While most foreign persons comply with the policy under the current regime, at least in relation to major transactions, failure to do so will carry substantial penalties under the Exposure Draft.

  • Fees.  As we discussed in our previous alert, applications will now attract substantial fees, generally ranging from $5,000 to $100,000 depending on the nature of the application.  We remain concerned about the level of fees, as these are very high by international standards, and the burden of this will fall particularly severely on a range of high volume applicants, including any person that has 15% or more upstream foreign government investor ownership (including many private equity funds), as well as agribusinesses that already own $15 million worth of rural land.  These kinds of applicants will be subject to cumulative fees that are potentially well out of proportion with the level of investment made and well out of proportion with other costs they will incur in making the acquisitions.  We are concerned that the power of the Treasurer to exempt persons from these provisions on a case by case basis will not be sufficient to address the high cost of doing business in Australia for these applicants.
  • Flexibility.  A key feature of the Exposure Draft is the extent to which flexibility has been built into the proposed legislation for changes to be made through regulation.  That is, the Government may by regulation provide that the Act or specified provisions of the Act do not apply to certain kinds of acquisitions, interests, businesses or persons. The Treasurer also has power to grant exemption certificates to a particular person specifying that an interest does not give rise to a ‘significant action’ or ‘notifiable action’.  At present, these powers are limited, but the legislation contemplates that the regulations may give the Treasurer the power to issue additional kinds of exemption certificates.  Finally, the Treasurer has the power to grant relief from application fees in exceptional circumstances.  There is no guidance as to when these exemptions or relief will be granted, so it is not clear that this in practice is going to provide relief from the fees in the kinds of circumstances described above.
  • Relaxation around definitions of ‘substantial interest’ and ‘aggregate substantial interest’.  The concepts of ‘substantial interest’ and ‘aggregate substantial interest’ are important ones in FATA, as they are used to determine whether a person is a foreign person and to determine whether an acquisition of an Australian entity is a significant action or a notifiable action. The threshold for a ‘substantial interest’ in securities has increased from 15% to 20%. Although the idea behind this was to bring foreign investment laws in line with the Corporations Act takeovers provisions, in practice there will still be misalignment because:
    • there are many limbs to the foreign investment rules, only some of which rely on the concept of ‘substantial interest’; and
    • the definition of ‘interest’ in the Exposure Draft is different to the definition of ‘relevant interest’ under the Corporations Act.

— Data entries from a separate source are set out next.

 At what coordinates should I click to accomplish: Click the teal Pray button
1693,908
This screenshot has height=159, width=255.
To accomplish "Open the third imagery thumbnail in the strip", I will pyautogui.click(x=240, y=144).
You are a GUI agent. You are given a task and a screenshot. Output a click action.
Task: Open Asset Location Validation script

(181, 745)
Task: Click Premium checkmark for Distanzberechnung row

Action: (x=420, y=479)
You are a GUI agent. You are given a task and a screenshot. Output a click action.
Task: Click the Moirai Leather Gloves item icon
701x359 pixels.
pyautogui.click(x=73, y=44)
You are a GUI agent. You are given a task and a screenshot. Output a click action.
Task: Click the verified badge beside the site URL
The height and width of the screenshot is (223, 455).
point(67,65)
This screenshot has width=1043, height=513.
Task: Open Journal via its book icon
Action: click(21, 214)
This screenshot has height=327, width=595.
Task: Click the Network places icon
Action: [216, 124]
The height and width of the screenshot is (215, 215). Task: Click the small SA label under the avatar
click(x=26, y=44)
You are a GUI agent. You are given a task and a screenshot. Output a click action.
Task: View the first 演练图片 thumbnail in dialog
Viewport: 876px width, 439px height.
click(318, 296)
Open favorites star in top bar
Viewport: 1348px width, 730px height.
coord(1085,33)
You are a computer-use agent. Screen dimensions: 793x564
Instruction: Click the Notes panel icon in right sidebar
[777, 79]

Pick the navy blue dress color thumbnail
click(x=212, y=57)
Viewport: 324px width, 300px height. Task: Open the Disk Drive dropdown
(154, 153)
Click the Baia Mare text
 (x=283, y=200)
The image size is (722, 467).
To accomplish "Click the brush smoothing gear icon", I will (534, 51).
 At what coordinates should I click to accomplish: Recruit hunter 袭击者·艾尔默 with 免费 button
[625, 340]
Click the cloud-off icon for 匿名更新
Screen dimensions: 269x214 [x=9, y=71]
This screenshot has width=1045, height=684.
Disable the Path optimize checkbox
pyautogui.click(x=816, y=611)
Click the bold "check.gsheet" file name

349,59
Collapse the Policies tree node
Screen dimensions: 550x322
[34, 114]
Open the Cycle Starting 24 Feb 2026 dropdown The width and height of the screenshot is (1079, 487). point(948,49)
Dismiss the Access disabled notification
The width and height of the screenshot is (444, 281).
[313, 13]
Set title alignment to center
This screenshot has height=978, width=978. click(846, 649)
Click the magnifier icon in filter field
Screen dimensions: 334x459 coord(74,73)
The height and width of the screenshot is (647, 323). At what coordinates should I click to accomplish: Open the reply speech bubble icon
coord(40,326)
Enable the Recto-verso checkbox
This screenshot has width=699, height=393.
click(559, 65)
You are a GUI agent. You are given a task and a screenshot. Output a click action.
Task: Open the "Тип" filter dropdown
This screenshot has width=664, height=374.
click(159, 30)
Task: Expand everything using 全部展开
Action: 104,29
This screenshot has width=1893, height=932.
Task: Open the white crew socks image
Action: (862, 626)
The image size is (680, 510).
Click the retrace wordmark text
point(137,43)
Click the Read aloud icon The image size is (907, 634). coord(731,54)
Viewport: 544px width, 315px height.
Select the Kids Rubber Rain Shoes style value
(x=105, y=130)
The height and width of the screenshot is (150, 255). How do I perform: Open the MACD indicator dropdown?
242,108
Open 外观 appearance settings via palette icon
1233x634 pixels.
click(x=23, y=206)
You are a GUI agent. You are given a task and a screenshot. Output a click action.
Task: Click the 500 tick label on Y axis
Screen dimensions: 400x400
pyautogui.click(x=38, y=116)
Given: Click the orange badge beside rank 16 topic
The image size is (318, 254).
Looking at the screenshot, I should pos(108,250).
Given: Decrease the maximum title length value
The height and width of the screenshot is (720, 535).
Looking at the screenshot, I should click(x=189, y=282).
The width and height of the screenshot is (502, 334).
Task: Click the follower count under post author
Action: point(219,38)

Nevertheless, this is a welcome change to the extent it reduces the number of applications that are required to be made.

While the concept of ‘aggregate substantial interest’ (cumulative 40% interests by foreign persons) has been retained, there is some proposed relief in the draft regulations for listed companies to assist them to control from day to day whether they are ‘foreign’ by disregarding certain small shareholdings.

  • Agricultural land.  The promised new definition of ‘agricultural land’ has been included, which in addition to land used in primary production (similar to the current definition of ‘rural land’) also includes land that could reasonably be used for primary production.  This definition is problematic, when combined with the cumulative $15 million threshold, as investors will have to make a judgement call as to whether land is agricultural land or not, and from there make a determination as to whether they will exceed the threshold and need to make an application.  While there is guidance in the Explanatory Memorandum as to what factors would make land ‘reasonably able’ to be used for primary production, this is guidance only.  There will be pressure to ‘overestimate’ what constitutes agricultural land to avoid breaching the act (despite every application attracting fees).